TIfosi Scavolini Pesaro 2' di lettura 30/05/2012 - "L’occhio del tifoso" è salito sul pullman che ha organizzato la “Vecchia Guardia” ed ha assistito alla prima semifinale in cui la Scavo ha dovuto cedere il passo all’Armani Milano (84 –75). La trasferta è durata 12 ore (partenza ore 15 rientro ore 03); questa è la cronaca di quello che hanno vissuto i 42 tifosi del drappello biancorosso.

Il clima goliardico del pullman è alimentato dagli organizzatori Mirco (Scardacchia), Maurizio (Crapa) e Roberto (ballerino di flamenco). Viene diffusa musica country mentre i tifosi scaldano le ugole provando il repertorio dei cori.

Giunti al Mediolanum Forum di Assago la piccola avanguardia pesarese viene scortata dai carabinieri nel proprio settore; quelli dell’Inferno non sono ancora arrivati. Sul biglietto di ingresso dell’EA7 Emporio Armani c’è stampigliato “guest” ma gli ospiti vengono accolti nell’ultimo anello del palazzetto dove, comunque, sono pronti a scatenare l’inferno.

L’arena (il campo di gioco) è lontanissimo ed il torero Sergio Scariolo sembra appena vestito dal famoso atelier. Quando la Scavolini Siviglia, al 3° e 4° periodo di gioco, inizia ad infuriarsi come un toro, l’aplomb del torero viene a mancare dando visibili segnali di nervosismo. Va avanti ed indietro, freneticamente, alla propria postazione mentre la Scavolini va dal –14 al +6 (a circa 6’ dalla fine). Purtroppo la nostra squadra non riesce a dargli la scornata finale.

Sugli spalti, lassù in quell’angolo dell’ultimo girone dell’inferno, gli spettatori si fanno sentire, eccome! Come in un loro coro “ Per amore di questa città …” sono indomiti ed infondono coraggio e solidarietà ai nostri giocatori; fino alla fine ed anche dopo la partita fanno sentire loro il calore della nostra Pesaro.

Abbiamo perso una battaglia, non la guerra.

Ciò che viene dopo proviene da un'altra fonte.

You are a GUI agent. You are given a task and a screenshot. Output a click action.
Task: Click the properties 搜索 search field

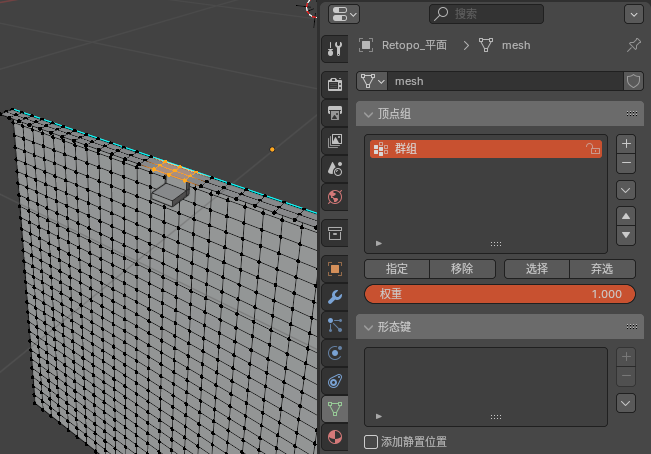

Sono le 3 di notte il pullman è giunto di fronte al PalAdriatico e come dice la canzone: occhi stanchi ma nel cuore il sereno … Non possiamo prevedere quello che accadrà nella lunga serie di partite; ci piace immaginare che possa ripetersi quanto successo con la Bennet Cantù.

Giovedì altri tifosi pesaresi, forze fresche, arriveranno a Milano perché quelli dell’Armani, come mi ha detto un amico: “I morirà più grass!”.